• **BRIEF**: Search the records for the string "will", then copy each line that has it.

• **SUPPLIED RECORDS**:
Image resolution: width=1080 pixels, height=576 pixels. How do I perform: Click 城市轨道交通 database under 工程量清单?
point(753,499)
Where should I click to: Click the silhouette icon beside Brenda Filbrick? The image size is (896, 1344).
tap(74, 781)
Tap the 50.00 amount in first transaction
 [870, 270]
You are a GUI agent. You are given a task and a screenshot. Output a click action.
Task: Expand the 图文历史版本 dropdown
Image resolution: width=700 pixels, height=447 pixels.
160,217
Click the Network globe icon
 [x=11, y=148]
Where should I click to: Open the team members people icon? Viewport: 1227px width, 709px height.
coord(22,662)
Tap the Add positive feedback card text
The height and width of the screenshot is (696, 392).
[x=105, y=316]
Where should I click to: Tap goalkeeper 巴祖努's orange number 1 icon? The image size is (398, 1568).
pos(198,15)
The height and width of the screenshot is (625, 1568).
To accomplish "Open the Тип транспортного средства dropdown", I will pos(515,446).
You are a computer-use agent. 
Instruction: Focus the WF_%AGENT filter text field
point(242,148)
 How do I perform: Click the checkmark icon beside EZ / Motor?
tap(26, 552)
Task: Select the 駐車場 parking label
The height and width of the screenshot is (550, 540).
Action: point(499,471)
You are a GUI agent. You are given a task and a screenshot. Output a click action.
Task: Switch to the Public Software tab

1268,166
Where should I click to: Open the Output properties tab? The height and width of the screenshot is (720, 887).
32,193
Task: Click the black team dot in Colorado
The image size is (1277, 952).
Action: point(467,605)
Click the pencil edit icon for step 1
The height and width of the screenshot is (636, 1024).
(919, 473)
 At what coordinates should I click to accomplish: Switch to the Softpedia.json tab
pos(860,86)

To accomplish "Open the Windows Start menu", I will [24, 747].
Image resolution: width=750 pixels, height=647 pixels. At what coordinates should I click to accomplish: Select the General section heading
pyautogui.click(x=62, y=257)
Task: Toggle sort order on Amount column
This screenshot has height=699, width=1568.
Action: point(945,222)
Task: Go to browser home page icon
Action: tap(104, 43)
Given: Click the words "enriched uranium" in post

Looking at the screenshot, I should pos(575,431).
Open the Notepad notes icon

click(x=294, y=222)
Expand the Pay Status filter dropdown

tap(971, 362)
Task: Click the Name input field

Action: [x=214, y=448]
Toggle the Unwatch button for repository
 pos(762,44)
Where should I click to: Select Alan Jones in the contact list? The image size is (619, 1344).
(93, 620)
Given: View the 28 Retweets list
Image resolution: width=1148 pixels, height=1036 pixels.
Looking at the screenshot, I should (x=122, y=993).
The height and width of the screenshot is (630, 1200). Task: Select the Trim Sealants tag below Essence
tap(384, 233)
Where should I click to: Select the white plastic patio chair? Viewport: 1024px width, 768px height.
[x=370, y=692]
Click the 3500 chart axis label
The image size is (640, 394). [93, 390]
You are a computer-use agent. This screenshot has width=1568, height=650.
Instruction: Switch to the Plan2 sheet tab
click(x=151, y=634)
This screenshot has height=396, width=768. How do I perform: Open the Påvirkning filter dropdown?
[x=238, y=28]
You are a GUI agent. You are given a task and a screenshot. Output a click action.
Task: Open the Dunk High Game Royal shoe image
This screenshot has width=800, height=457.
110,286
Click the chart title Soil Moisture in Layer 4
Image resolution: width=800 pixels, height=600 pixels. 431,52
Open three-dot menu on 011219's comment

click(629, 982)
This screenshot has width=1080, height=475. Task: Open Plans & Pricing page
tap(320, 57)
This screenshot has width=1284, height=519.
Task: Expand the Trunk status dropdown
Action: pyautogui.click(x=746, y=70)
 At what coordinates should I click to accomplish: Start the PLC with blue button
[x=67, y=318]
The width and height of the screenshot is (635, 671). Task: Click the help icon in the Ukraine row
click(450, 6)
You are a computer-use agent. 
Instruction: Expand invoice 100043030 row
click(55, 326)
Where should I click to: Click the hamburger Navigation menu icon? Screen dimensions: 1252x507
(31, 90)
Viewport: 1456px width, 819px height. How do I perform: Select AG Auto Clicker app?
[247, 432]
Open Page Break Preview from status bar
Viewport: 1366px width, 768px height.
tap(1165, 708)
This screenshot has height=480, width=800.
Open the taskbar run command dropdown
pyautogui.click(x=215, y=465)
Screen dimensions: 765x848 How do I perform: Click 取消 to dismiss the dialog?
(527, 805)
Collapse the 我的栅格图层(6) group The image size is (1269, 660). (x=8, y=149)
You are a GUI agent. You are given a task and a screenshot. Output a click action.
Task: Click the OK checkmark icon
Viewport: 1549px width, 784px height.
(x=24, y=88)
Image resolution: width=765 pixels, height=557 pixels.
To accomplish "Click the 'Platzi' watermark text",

• **RESPONSE**:
To accomplish "Open the Тип транспортного средства dropdown", I will pos(515,446).
To accomplish "Open the Windows Start menu", I will [24, 747].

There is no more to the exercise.